President Zardari's early efforts to bring the Inter-Services Intelligence (ISI) directorate under civilian control were repulsed, and General Kayani defeated his efforts to seek a grand rapprochement with India. Pakistan's army proved willing to cede influence over the administration of the state, but not over the structure and thrust of national strategy.

General Qamar Bajwa’s years in office has seen the consolidation of this type of hybrid state. The General forced then prime minister Nawaz Sharif out of office when the doughty politician sought peace with India on terms unacceptable to the army. However, the army did so by stacking the electoral system and courts in Prime Minister Imran Khan’s favour, not the blunt tool of a coup.

“The army is the nation,” General Kayani said in one speech. That pithy maxim sums up the Pakistan Army’s role: as a guardian not just of the territorial borders of Pakistan, but its ideological frontiers, and destiny.

Like every political system, Pakistan’s military-rule-by-proxy isn’t without its internal strains. The Supreme Court’s unprecedented questioning of a three-year extension to General Bajwa, for example, is reported to have the backing of disgruntled aspirants to the top job — among them, Lieutenant General Sarfraz Sattar, who is reported to have resigned after a row with his chief, and Lieutenant-Generals Nadeem Raza, Humayun Aziz, Naeem Ashraf, Sher Afghan and Qazi Ikraam.

There have long been reports — made, most recently, by the United States diplomat Richard Olsen to scholar Shuja Nawaz — that former ISI chief Zahir-ul-Islam plotted to overthrow Sharif in 1995, without the knowledge of army chief General Raheel Sharif. Major-General Zahirul Islam Abbasi, Brigadier Mustansir Billa and the jihadist leader Qari Saifullah plotted a coup against former prime minister Benazir Bhutto in 1995 — only foiled by the military and intelligence services.

But tensions do not mean the system itself is collapsing. Learning from then-president Mirza — who was removed in a second coup, within days of the first, after he tried to upstage General Ayub Khan — politicians have allowed the Generals to exercise a veto on the policy.

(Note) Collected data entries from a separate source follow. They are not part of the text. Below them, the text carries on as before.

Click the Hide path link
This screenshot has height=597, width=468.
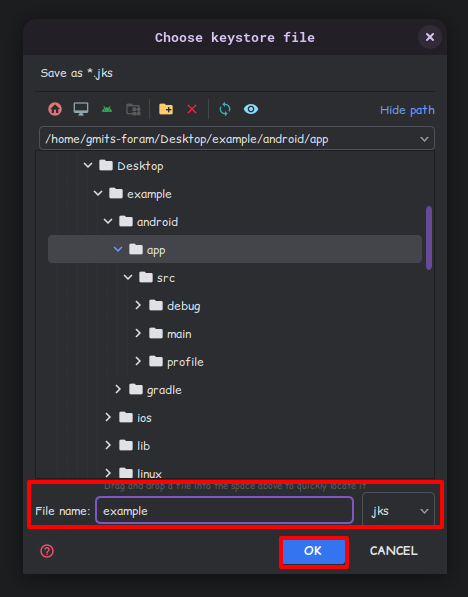[407, 110]
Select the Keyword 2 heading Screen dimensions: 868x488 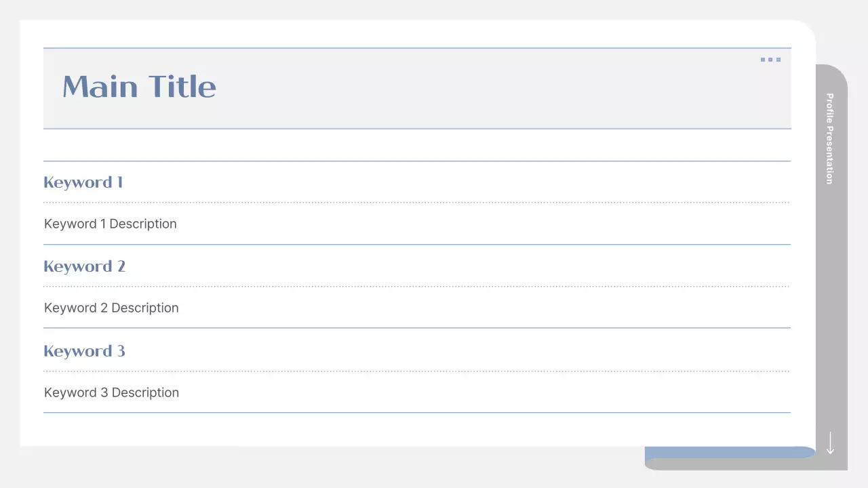[84, 266]
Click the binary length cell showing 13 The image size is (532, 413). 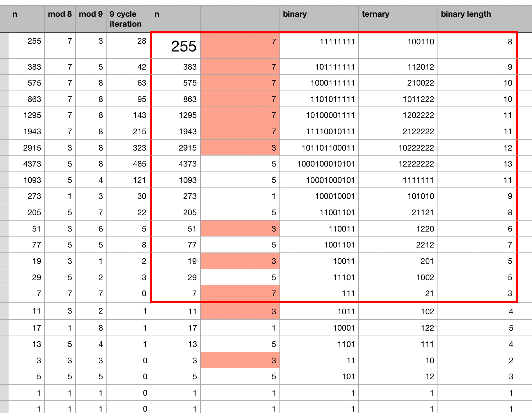point(477,164)
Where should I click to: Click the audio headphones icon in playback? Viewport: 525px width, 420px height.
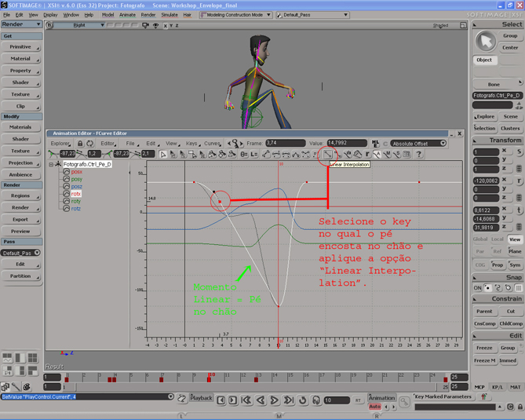pyautogui.click(x=316, y=400)
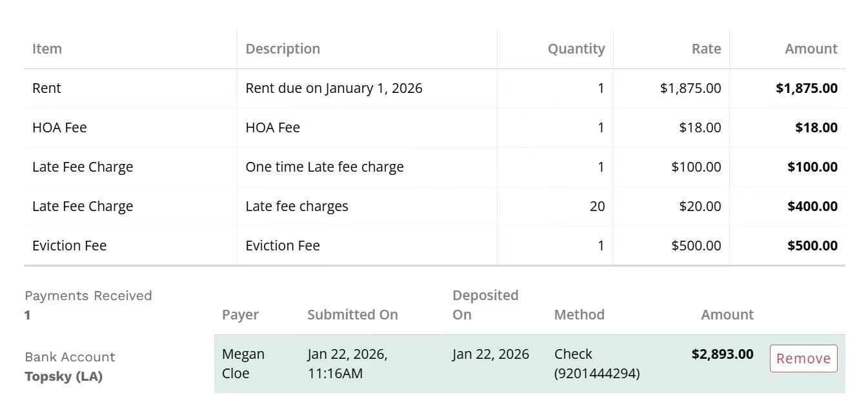Screen dimensions: 868x404
Task: Click the quantity value 20
Action: point(597,207)
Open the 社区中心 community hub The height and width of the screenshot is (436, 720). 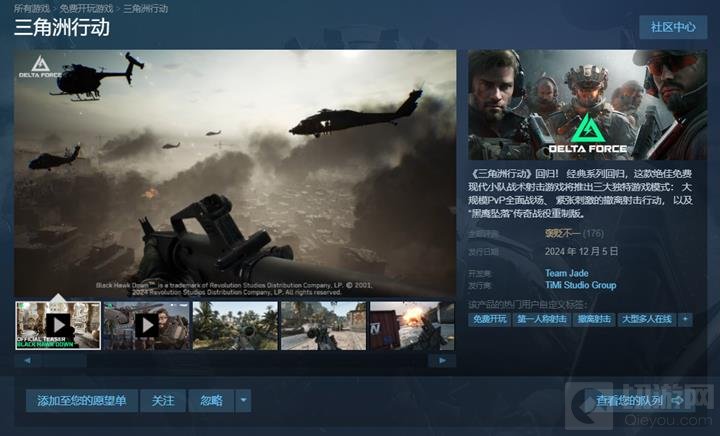point(672,27)
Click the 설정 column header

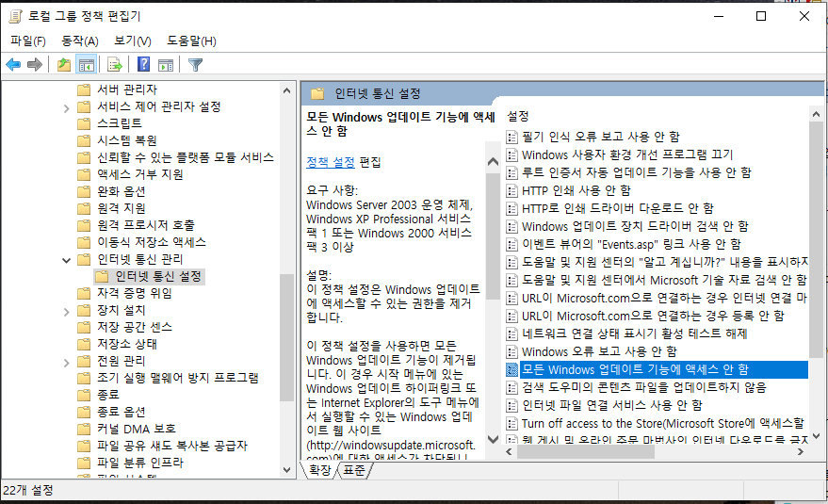(x=518, y=116)
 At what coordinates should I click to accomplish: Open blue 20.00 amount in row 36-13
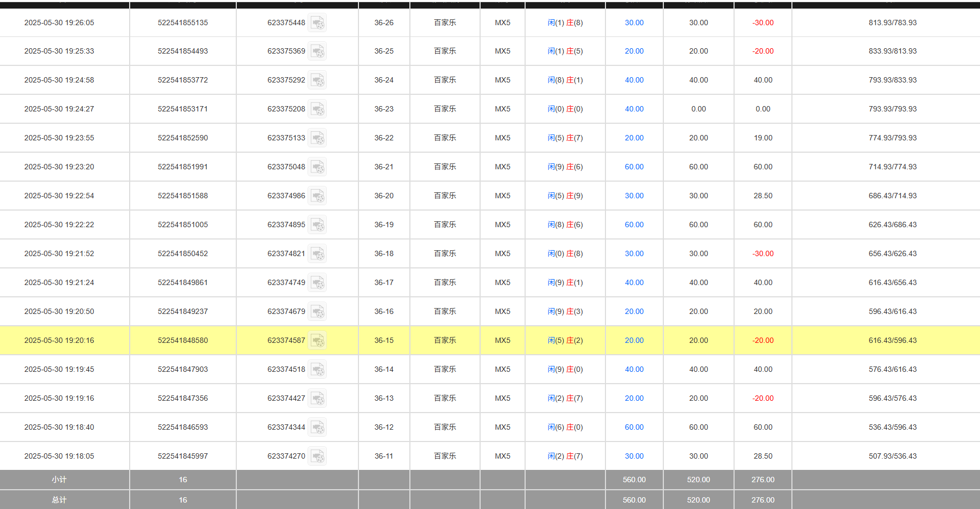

From his hospital bed in Dubai, General Musharraf is likely contemplating the ironies of the situation. His original military coup in 1999, after all, was sanctified by Pakistan’s Supreme Court — and he had reason to believe the Generals would exercise a veto against his conviction in this second case, fearing an erosion of their own de-facto immunity from the law.

That assumption has proved flawed. General Bajwa has little reason to compromise his own legitimacy, or that of the army, to defend a widely-reviled military ruler. The conviction for treason does not interrogate the Pakistan Army’s primacy in the country’s political life; it only reiterates a proscription on the use of a tool the Generals do not think they now require.

And if the need should arise, history tells us, the Generals’ sword makes an irresistible argument for necessity.